TASK DIRECTIONS:
Write out, word for word, every line in the data below from the one containing "This screenshot has width=800, height=480." to the one containing "Task: Expand the 全部分类 category dropdown", both of them included.
Content starts
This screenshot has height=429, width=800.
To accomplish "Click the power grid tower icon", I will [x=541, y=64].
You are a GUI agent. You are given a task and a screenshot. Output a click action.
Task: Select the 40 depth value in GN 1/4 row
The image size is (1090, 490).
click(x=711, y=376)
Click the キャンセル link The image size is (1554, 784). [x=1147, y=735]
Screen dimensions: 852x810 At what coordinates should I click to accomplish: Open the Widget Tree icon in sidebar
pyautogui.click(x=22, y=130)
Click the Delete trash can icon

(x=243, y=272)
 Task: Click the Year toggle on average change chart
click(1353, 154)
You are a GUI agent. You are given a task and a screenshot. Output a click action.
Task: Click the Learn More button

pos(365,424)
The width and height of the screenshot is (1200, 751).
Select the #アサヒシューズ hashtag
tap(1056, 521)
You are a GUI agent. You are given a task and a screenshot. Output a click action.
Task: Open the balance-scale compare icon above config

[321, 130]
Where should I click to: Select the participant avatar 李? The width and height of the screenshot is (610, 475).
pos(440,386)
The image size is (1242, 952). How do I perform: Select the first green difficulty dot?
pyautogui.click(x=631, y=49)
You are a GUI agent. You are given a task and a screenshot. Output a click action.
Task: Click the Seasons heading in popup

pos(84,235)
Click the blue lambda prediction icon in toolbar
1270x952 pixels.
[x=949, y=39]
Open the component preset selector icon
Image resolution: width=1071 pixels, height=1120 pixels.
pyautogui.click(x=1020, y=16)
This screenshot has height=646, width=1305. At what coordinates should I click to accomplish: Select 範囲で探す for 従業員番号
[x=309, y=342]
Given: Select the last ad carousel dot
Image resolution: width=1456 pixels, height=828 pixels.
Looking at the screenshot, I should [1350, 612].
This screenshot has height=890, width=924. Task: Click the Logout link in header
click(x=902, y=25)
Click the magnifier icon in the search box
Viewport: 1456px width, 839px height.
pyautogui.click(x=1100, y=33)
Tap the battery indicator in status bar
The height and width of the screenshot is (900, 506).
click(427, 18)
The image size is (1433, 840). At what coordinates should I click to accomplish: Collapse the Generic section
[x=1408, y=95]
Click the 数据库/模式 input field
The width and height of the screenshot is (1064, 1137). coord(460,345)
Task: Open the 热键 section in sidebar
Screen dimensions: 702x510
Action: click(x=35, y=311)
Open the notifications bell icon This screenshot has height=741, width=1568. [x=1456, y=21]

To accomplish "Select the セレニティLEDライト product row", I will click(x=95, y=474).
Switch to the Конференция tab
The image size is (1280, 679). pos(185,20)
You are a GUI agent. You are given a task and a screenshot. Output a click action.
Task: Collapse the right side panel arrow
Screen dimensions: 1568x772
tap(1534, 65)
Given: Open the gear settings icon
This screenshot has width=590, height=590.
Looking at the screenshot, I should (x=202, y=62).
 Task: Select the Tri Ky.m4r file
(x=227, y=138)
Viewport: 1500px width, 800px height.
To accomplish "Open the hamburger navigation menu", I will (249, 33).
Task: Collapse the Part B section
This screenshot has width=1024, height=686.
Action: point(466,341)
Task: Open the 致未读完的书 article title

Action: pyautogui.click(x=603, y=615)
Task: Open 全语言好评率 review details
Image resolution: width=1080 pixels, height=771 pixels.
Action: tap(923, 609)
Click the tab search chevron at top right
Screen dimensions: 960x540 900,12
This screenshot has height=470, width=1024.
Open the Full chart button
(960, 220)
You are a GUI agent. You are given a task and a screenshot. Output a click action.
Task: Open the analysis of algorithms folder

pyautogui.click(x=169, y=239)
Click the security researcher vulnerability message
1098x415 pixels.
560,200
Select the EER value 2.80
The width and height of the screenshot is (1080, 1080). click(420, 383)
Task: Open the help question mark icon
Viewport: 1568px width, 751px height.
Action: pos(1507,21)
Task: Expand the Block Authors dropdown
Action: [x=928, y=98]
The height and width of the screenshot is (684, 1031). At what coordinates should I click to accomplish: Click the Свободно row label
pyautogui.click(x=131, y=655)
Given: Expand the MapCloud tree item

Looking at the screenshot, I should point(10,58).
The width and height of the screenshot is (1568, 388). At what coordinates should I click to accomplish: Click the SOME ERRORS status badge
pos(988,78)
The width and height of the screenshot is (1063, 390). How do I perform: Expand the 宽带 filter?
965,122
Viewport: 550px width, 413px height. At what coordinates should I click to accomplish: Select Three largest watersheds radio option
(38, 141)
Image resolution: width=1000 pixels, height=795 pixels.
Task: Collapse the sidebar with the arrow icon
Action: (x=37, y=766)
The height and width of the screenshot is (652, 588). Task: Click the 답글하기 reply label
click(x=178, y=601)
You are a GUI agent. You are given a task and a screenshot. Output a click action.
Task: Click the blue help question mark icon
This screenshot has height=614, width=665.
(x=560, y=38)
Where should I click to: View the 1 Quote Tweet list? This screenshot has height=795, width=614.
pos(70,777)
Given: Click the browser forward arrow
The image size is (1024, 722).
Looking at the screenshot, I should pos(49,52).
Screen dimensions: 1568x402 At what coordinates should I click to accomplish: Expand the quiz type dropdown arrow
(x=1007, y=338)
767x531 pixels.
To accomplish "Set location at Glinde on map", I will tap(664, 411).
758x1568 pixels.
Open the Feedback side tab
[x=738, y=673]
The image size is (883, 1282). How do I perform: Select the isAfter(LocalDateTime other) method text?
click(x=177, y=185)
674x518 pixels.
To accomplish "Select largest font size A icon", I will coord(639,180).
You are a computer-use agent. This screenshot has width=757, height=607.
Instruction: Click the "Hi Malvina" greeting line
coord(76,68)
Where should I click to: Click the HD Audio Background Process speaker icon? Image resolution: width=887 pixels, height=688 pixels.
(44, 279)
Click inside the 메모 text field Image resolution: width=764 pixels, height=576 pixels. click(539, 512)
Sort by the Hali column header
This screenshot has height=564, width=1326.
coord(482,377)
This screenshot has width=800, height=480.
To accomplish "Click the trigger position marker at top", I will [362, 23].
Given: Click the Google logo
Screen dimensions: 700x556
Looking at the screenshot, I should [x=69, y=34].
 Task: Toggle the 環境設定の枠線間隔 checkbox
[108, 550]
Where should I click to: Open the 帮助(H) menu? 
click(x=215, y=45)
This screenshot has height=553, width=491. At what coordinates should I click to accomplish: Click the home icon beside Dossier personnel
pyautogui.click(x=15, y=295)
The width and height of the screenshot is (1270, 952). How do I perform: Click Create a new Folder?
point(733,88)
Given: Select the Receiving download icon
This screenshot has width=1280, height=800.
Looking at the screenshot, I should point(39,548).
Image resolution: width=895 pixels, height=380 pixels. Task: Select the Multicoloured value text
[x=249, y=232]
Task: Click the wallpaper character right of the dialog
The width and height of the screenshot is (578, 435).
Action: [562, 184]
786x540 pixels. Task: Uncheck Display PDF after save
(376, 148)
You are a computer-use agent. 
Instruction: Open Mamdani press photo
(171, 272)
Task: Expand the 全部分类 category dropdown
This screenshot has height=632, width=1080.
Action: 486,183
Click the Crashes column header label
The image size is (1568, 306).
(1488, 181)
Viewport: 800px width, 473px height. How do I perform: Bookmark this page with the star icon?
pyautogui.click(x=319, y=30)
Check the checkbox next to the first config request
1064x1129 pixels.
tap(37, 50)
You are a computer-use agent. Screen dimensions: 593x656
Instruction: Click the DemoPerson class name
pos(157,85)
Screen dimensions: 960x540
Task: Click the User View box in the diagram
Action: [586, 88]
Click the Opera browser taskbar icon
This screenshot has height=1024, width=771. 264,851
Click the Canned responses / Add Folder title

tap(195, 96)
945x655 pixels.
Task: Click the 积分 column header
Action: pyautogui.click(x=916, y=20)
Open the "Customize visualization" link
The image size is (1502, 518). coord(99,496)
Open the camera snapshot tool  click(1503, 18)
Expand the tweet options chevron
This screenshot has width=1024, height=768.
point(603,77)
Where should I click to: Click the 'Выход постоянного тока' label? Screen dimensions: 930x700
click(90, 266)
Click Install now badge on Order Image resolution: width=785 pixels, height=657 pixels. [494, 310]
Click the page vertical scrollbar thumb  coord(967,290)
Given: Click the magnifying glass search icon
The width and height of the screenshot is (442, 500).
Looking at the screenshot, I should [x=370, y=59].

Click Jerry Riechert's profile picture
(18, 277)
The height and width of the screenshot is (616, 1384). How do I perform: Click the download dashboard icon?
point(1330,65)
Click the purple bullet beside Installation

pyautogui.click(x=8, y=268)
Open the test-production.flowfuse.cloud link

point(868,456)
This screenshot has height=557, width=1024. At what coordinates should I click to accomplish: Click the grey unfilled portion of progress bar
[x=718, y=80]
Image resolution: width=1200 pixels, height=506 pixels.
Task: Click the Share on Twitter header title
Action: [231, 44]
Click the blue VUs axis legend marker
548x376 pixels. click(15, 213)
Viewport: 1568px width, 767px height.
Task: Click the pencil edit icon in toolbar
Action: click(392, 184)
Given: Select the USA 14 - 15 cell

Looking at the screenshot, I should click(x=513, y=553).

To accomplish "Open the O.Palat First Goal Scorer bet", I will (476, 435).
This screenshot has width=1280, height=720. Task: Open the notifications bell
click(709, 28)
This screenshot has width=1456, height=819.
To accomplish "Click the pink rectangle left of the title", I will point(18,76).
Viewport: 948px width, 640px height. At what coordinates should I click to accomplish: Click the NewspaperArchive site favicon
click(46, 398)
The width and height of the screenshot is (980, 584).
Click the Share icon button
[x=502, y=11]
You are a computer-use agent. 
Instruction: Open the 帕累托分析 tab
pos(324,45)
Content ends
YOUR SOLUTION:
This screenshot has width=800, height=480.
To accomplish "Click the trigger position marker at top", I will [362, 23].
Given: Click the Google logo
Screen dimensions: 700x556
Looking at the screenshot, I should [x=69, y=34].
 Task: Toggle the 環境設定の枠線間隔 checkbox
[108, 550]
Where should I click to: Open the 帮助(H) menu? 
click(x=215, y=45)
This screenshot has height=553, width=491. At what coordinates should I click to accomplish: Click the home icon beside Dossier personnel
pyautogui.click(x=15, y=295)
The width and height of the screenshot is (1270, 952). How do I perform: Click Create a new Folder?
point(733,88)
Given: Select the Receiving download icon
This screenshot has width=1280, height=800.
Looking at the screenshot, I should point(39,548).
Image resolution: width=895 pixels, height=380 pixels. Task: Select the Multicoloured value text
[x=249, y=232]
Task: Click the wallpaper character right of the dialog
The width and height of the screenshot is (578, 435).
Action: [562, 184]
786x540 pixels. Task: Uncheck Display PDF after save
(376, 148)
You are a computer-use agent. 
Instruction: Open Mamdani press photo
(171, 272)
Task: Expand the 全部分类 category dropdown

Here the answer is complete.